S_int = np.zeros(Nz)
theta_z = np.ones(Nz)
p_z = np.ones(Nz)

S1 = np.zeros((Nz, Nx))

idx1 = np.zeros(Nz, dtype=np.int64)
Psi1 = np.zeros(Nz)

Psi_z = np.zeros(Nz)

error = 100
iter  = 1
while error > tol and iter < maxiter :
    
    for iz in range(Nz):

        #Update surplus's truncated expectation
        G_plus = (1-G(Psi0[iz],sigma))
        y_z = E_cd(Psi0[iz],sigma)
        idx_z = idx0[iz]
        cont_z[0:iz+1] = S0_z[0:iz+1]
        for iz1 in range(iz+1,Nz):
            I_S = rule_simpson(Psi0[iz1],Psi0[iz],iz1,param,x,P,S0,z,dist_x,p_z,S_int)
            cont_z[iz1] = S0_z[iz1] - I_S - G_plus*S0[iz1,idx_z]
        cont_esp[iz] = np.dot(P[:,iz],cont_z[:])
        S1_z[iz] = z[iz]*G_plus*(y_z - Psi0[iz]) + beta*(1-age)*(1-_lambda)*(1-gamma)*cont_esp[iz]
        
    for iz in range(Nz):
        
        # E_{z} { int_{psi(z')}^{inf} S(z',x)dF(x) }
        S_int[iz] = np.dot(P[:,iz],S1_z)
    
        # Tightness (Theta_z)
        theta_z[iz] = (beta*(1-age)*m/kappa)*(1-phi)*S_int[iz]
        if theta_z[iz] < 0:
            theta_z[iz] = 0
        theta_z[iz] = np.power(theta_z[iz],1/alpha)
        
        p_z[iz] = m*np.power(theta_z[iz],1-alpha)
        if p_z[iz] > 1:
            p_z[iz] = 1
        
        #Update surplus for VFI
        for ix in range(Nx):
            S_esp = np.dot(P[:,iz],np.maximum(S0[:,ix],0))
            S1[iz,ix] = z[iz]*dist_x[ix] - b + beta*(1-age)*((1-_lambda)*gamma - p_z[iz]*phi)*S_int[iz] + beta*(1-_lambda)*(1-gamma)*S_esp
        #Update Psi
        non_neg = np.flatnonzero(S1[iz,:] >= 0)
        if non_neg.size > 0:
            idx1[iz] = non_neg[0]
        else:
            idx1[iz] = Nx-1
        idx_z = idx1[iz]
        #first non-negative element of S1
        #bisection
        if S1[iz,idx_z-1] < 0 and S1[iz,idx_z] > 0:
            xtol = 2e-12
            #4*np.finfo(float).eps
            rtol = 8.881784197001252e-16 
            Psi1[iz] = S_bisect(dist_x[idx_z-1],dist_x[idx_z],iz,param,x,P,S0,z,dist_x,p_z,S_int,xtol,rtol)
        else:
            Psi1[iz] = -1.0

    error = np.max(np.abs(S0.ravel() - S1.ravel()))
    S0 = (1-adjf)*S0 + adjf*S1
    S0_z = S1_z
    Psi0 = Psi1
    idx0 = idx1
    iter += 1

Psi_z = Psi0
S_z = S0_z

In this code, the functions S_bisect(), rule_simpson(), G(), and E_cd() (as well as any other functions used) are decorated with @jit(nopython=True, nogil=True).
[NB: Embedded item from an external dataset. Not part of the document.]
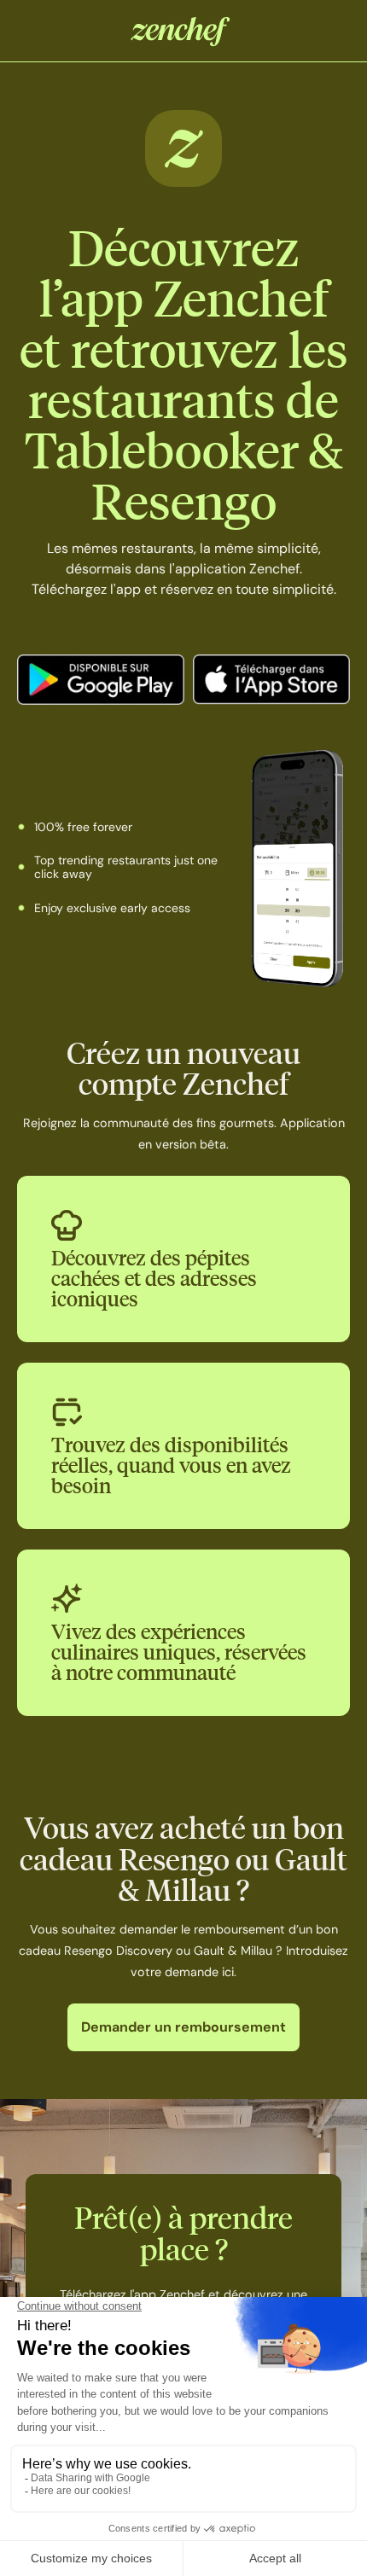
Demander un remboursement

The function S_bisect() calls an auxiliary function named Surplus_z, which is decorated with @jit(nopython=True, nogil=True, parallel=True). The algorithm performs well, with an execution time of 420 seconds. I monitored the CPU usage in Windows Task Manager, and the CPU utilization reaches approximately 100% during execution.

Since the entire algorithm is embarrassingly parallel, I would like to encapsulate it into a single function, decorate it with @jit(nopython=True, nogil=True, parallel=True), and replace range with prange.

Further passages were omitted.